Pré-candidato e deputada são multados por propaganda antecipada

InvestigaMS/Wendell Reis


O pré-candidato a deputado estadual, Tiago Botelho (PT), e a deputada federal Camila Jara (PT) foram multados em R$ 5 mil por propaganda antecipada.

A decisão atende uma representação do Ministério Público Eleitoral, que denunciou vídeo publicado por Tiago Botelho na rede social, quando ainda era superintendente do Patrimônio da União.

A procuradoria contestou um vídeo onde o deputado anuncia  sua candidatura ao cargo de Deputado Estadual nas eleições de 2026. Segundo a denúncia, na ocasião estava presente a deputada federal Camila Jara que aplaudiu o discurso.

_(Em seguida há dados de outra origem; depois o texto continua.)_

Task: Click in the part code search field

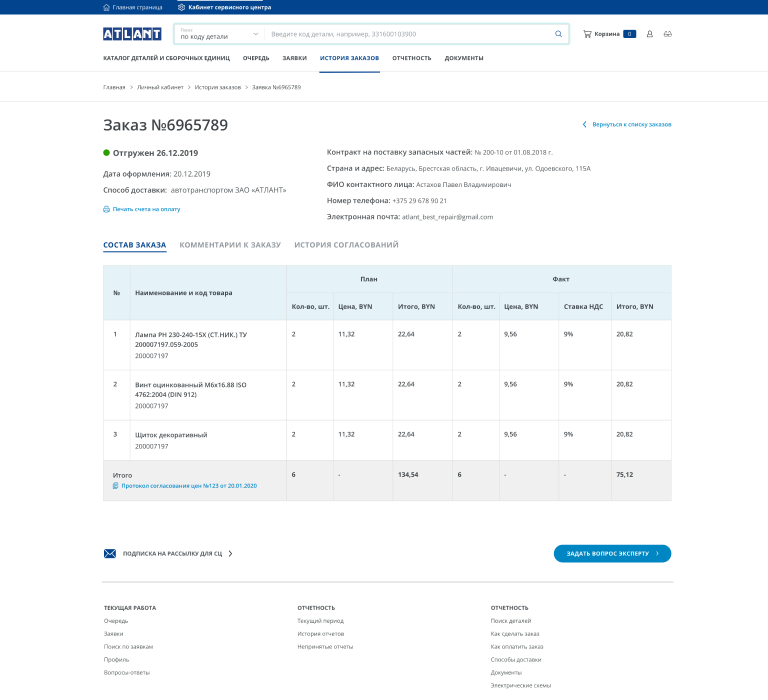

O Ministério Público Eleitoral reforçou ainda que Tiago Botelho estaria realizando atos configuradores de pré-campanha eleitoral já no mês de outubro de 2025. No entendimento do MPE, Camila tinha plena ciência e anuiu com a propaganda eleitoral antecipada, visto que além de aparecer no vídeo e ser mencionada no discurso pelo primeiro representado, o aplaudiu;

Tiago Botelho  justificou que a publicação obteve apenas 843 (oitocentas e quarenta e três) visualizações em suas redes sociais e que o evento ocorreu com a presença exclusiva dos filiados do Partido dos Trabalhadores, sem participação do público geral. Ele afirmou ainda que sua fala objetivou reforçar a continuidade da luta pela reforma agrária, não havendo mobilização do eleitorado, tampouco utilização dos meios típicos de propaganda eleitoral. Além disso, justificou que não houve pedido de votos, apenas autopromoção dirigida aos membros do próprio partido.

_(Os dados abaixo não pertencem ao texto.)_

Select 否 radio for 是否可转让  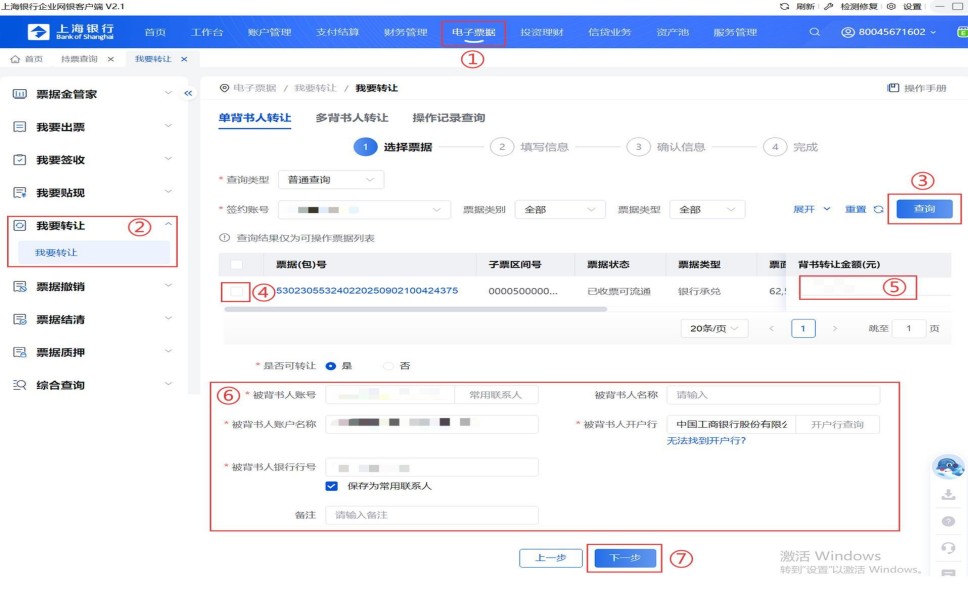389,366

A deputada Camila Jara também afirmou que o ato ocorreu em ambiente restrito de evento interno do partido e que não praticou conduta própria, limitando-se a comparecer no evento e aplaudir o discurso proferido. Ela declarou ainda que não há provas de sua ciência prévia acerca da divulgação do vídeo ou de sua participação na construção da mensagem veiculada.

A juíza Mariel Cavalin entendeu que o evento ocorreu em local público, sem qualquer limitação à participação de público externo, não havendo elementos suficientes que permitam concluir que o evento tenha sido fechado e, portanto restrito, exclusivamente, à presença de membros do partido.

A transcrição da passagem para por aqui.